(Collected data entries)
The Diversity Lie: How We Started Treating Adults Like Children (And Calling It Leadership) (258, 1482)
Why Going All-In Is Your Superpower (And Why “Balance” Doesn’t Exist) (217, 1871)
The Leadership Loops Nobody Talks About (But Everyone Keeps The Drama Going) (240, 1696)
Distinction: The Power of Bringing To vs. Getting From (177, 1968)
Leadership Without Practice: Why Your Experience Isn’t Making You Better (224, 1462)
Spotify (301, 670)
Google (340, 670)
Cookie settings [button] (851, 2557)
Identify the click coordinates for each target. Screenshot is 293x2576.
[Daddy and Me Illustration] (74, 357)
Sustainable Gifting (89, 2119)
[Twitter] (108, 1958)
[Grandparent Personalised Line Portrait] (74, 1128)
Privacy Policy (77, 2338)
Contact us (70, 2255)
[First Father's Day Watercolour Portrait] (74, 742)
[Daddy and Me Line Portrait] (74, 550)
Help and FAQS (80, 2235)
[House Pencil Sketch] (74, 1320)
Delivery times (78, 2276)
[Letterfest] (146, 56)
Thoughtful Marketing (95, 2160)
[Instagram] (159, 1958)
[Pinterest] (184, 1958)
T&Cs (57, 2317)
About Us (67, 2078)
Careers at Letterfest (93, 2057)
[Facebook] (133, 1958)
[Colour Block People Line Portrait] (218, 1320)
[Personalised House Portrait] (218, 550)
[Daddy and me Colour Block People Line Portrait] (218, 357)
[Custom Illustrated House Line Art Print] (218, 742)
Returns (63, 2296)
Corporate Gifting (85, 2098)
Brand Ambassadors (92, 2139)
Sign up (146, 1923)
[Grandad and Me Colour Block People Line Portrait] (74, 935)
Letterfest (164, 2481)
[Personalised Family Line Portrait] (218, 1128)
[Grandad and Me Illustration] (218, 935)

:: TASK DESCRIPTION ::
Exactly as they appear above, print all the entries.

:: ANSWER TO THE EXERCISE ::
The Diversity Lie: How We Started Treating Adults Like Children (And Calling It Leadership) (258, 1482)
Why Going All-In Is Your Superpower (And Why “Balance” Doesn’t Exist) (217, 1871)
The Leadership Loops Nobody Talks About (But Everyone Keeps The Drama Going) (240, 1696)
Distinction: The Power of Bringing To vs. Getting From (177, 1968)
Leadership Without Practice: Why Your Experience Isn’t Making You Better (224, 1462)
Spotify (301, 670)
Google (340, 670)
Cookie settings [button] (851, 2557)
Identify the click coordinates for each target. Screenshot is 293x2576.
[Daddy and Me Illustration] (74, 357)
Sustainable Gifting (89, 2119)
[Twitter] (108, 1958)
[Grandparent Personalised Line Portrait] (74, 1128)
Privacy Policy (77, 2338)
Contact us (70, 2255)
[First Father's Day Watercolour Portrait] (74, 742)
[Daddy and Me Line Portrait] (74, 550)
Help and FAQS (80, 2235)
[House Pencil Sketch] (74, 1320)
Delivery times (78, 2276)
[Letterfest] (146, 56)
Thoughtful Marketing (95, 2160)
[Instagram] (159, 1958)
[Pinterest] (184, 1958)
T&Cs (57, 2317)
About Us (67, 2078)
Careers at Letterfest (93, 2057)
[Facebook] (133, 1958)
[Colour Block People Line Portrait] (218, 1320)
[Personalised House Portrait] (218, 550)
[Daddy and me Colour Block People Line Portrait] (218, 357)
[Custom Illustrated House Line Art Print] (218, 742)
Returns (63, 2296)
Corporate Gifting (85, 2098)
Brand Ambassadors (92, 2139)
Sign up (146, 1923)
[Grandad and Me Colour Block People Line Portrait] (74, 935)
Letterfest (164, 2481)
[Personalised Family Line Portrait] (218, 1128)
[Grandad and Me Illustration] (218, 935)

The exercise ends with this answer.